Wikimedia, the organization behind Wikipedia, said its infrastructure is being taxed by non-human traffic scraping the site for data to train AI models.

With the rise of these data collecting bots, the Wikimedia funding model is being turned upside down. Wikipedia content has been a big part of search engine results and that brought traffic to the company's site. AI has changed that equation and will challenge Wikimedia's ability to sustain itself.

In a post, Wikimedia said:

"Automated requests for our content have grown exponentially, alongside the broader technology economy, via mechanisms including scraping, APIs, and bulk downloads. This expansion happened largely without sufficient attribution, which is key to drive new users to participate in the movement, and is causing a significant load on the underlying infrastructure that keeps our sites available for everyone."

The Wikimedia experience with scraper bots collecting data to train AI models highlights another battle in the growing data access war. With large language models (LLM) already absorbing most of the world's data already, there are multiple issues revolving around infrastructure costs, API access and establishing a compensation model.

For enterprises, there will be data issues too as they try to leverage first-party data and sometimes skirmish with vendors who want to control access to their platforms by third parties. Agentic AI's biggest hurdle will be standards and charges to enable agents from different platforms to communicate, negotiate and carry out tasks. As AI develops there’s a risk that free content and data dies.

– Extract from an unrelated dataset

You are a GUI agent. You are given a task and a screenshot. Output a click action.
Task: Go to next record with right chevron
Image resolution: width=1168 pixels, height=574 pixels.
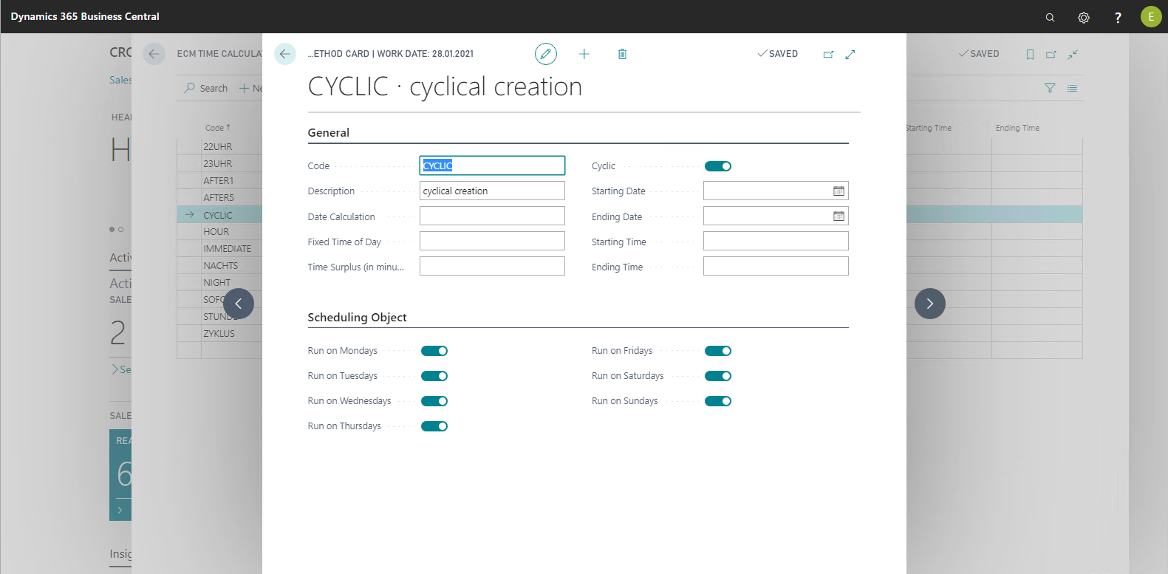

In fact, Wikimedia is paying more in infrastructure due to scraper bots downloading openly licensed images. Wikimedia said its content is free, but infrastructure isn't. Sixty-five percent of Wikimedia's most expensive traffic comes from bots.

Wikimedia said it is working on an attribution system for automated traffic so it can offer tiers for high volume scraping and API use. The company is also looking to reduce the amount of traffic generated by scrapers and the bandwidth consumed.